Hike through a historic sugar bush to Low’s Ridge in the Adirondacks

In the late 1800s there was a major maple sugaring operation south of Tupper Lake. Abbot Augustus Low owned a sugarbush of 50,000 taps on tens of thousands of acres.

Much of his holding burned down in a massive fire in 1908, but some stone foundations still stand at the base of a ridge named after Low, which offers sweeping views of the central Adirondacks.

Emily RusselHike through a historic sugar bush to Low’s Ridge in the Adirondacks

I set out to hike Low’s Ridge on a recent fall day, the foliage creating a canopy of colors above the trail – deep reds, lime greens, yellows and burnt oranges.

The first few miles of the trail to Low's Ridge are on a truck trail and over an old rail line.  Photo: Emily Russell

The first few miles of the trail to Low’s Ridge are on a truck trail and over an old rail line. Photo: Emily Russell

The hike to the ridge starts out flat – it’s now a truck trail, but was originally built as a rail line for the Low sugar estate.
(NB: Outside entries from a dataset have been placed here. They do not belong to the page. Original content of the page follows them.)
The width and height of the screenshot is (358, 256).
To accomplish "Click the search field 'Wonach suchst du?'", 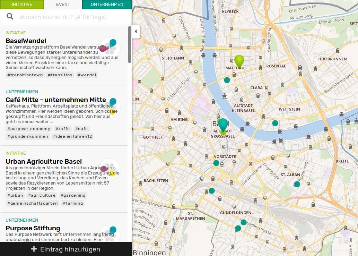I will (x=69, y=17).
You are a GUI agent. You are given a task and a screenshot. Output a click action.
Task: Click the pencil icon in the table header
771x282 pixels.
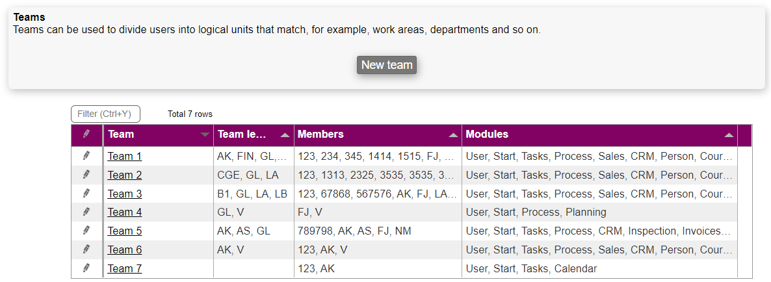86,135
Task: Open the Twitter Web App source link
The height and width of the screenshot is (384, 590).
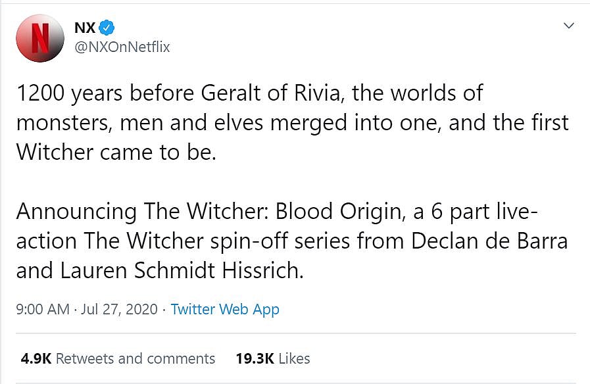Action: tap(225, 309)
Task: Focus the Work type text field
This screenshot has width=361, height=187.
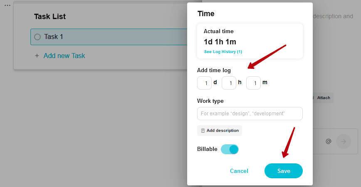Action: point(250,114)
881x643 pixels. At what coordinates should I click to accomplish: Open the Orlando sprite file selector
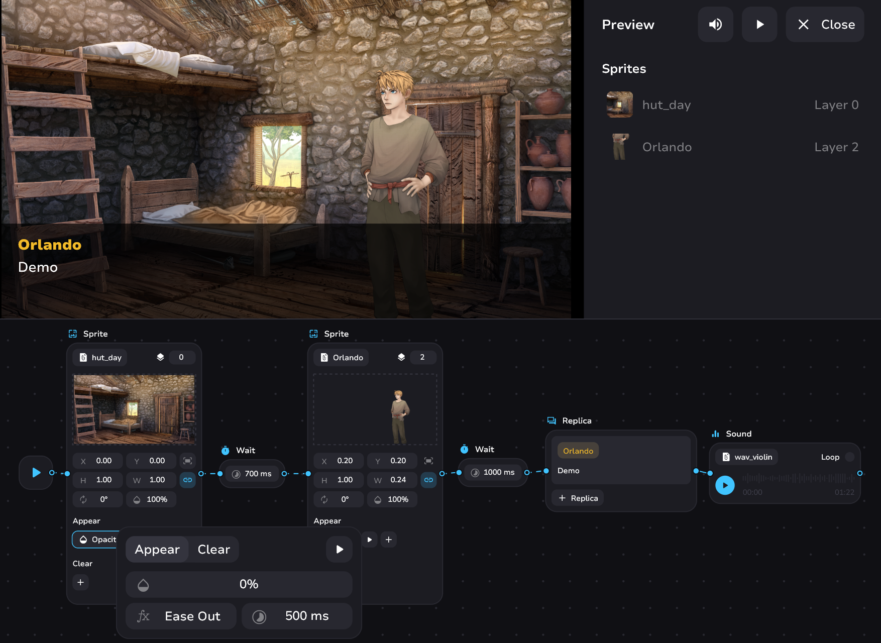(342, 358)
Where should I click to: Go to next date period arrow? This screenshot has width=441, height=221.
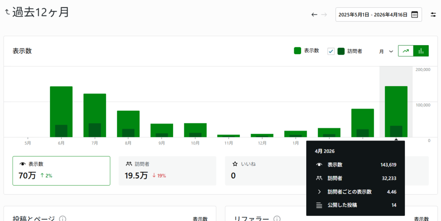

The trail crosses a bog then the trees open up. There is a beaver pond here, it acts as a sort of mirror for the forest.

When the sun hits just to the right, it reflects the color of the trees onto the water, doubling the effect of the foliage.

I’m here on a weekend when the colors are at their peak. There are people walking their dogs, riding bikes and launching canoes in the Bog River.
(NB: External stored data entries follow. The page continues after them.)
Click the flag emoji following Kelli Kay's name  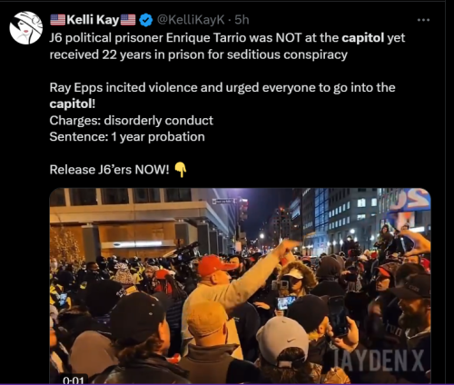tap(128, 20)
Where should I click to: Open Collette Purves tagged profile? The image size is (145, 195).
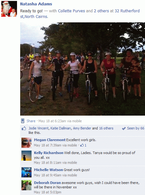[72, 11]
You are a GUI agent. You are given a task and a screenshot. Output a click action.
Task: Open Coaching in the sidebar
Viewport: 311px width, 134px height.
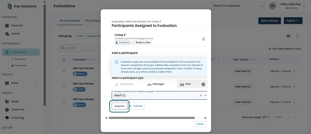(x=18, y=118)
Beavers have created ponds along the trail to Low's Ridge, mirroring the fall foliage of the Adirondacks.  Photo: Emily Russell

Beavers have created ponds along the trail to Low’s Ridge, mirroring the fall foliage of the Adirondacks. Photo: Emily Russell

A few miles into my hike, I meet Carl Boler, an assistant NYSDEC ranger patrolling the Horseshoe and Hitchens Pond area.

I tell Boler that I plan to hike up Low’s Ridge and he tells me that before I do that I have to visit the remnants of Low’s sugar estate.
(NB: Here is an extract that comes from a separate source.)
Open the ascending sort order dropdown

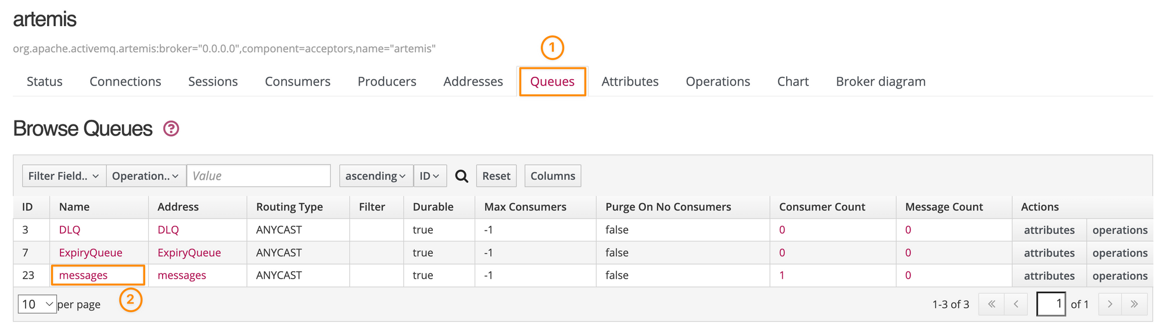pos(375,176)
NYSDEC Assistant Ranger Carl Boler patrols the Horseshoe and Hitchens Pond area.  Photo: Emily Russell

NYSDEC Assistant Ranger Carl Boler patrols the Horseshoe and Hitchens Pond area. Photo: Emily Russell

As we pass the stone foundations, Boler tells me more about Father August Low, born in Brooklyn in 1844.

Boler tells me that Low is responsible for much of the industrial development in this region. For his sugar operation, Low built a railway line, two dams to power his evaporators, and a large complex of stone buildings for his family and workers.

Father Augustus Low had several buildings and two dams constructed to support his maple syrup business in Horseshoe in the late 1800s. Photo: Emily Russel

Father Augustus Low had several buildings and two dams constructed to support his maple syrup business in Horseshoe in the late 1800s. Photo: Emily Russel

Boler leads me past what used to be the old dormitory, then points to a small corner to our right – part of a garden planted by Low’s wife.

“You have your daylilies and foxgloves there,” says Boler. “That’s what she planted over 125 years ago.”

There is also a huge hydrangea bush. There are enough remnants of the old maple syrup operation that you can almost imagine what it would have been like to live and work here, this place was something of an empire in the woods.

After his death, Low’s estate deeded tens of thousands of acres to New York State. I separate from Boler and I resume the track.

The trail leading to Low's Ridge in the Adirondacks.  Photo: Emily Russell

The trail leading to Low’s Ridge in the Adirondacks. Photo: Emily Russell

On the final climb to the ridge, the trail is covered in cherry red leaves strewn across angular slices of slate gray rock.

This rock guides me along the ridge. Then suddenly there is an opening in the trees and the trail comes out onto a long, continuous rocky plateau.

I soak in one of the most beautiful views I have ever seen in the Adirondacks, the Bog River appearing like a deep blue ribbon framed by dark green spruce trees. Beyond the spruce is a sea of ​​color – beautiful deep reds, bright oranges and yellows.

The view of the desert is vast. Standing on that rocky ledge, it’s suddenly hard to imagine this place being anything other than a place to paddle, camp and hike, a place for someone like me who soaks up a spectacular fall day.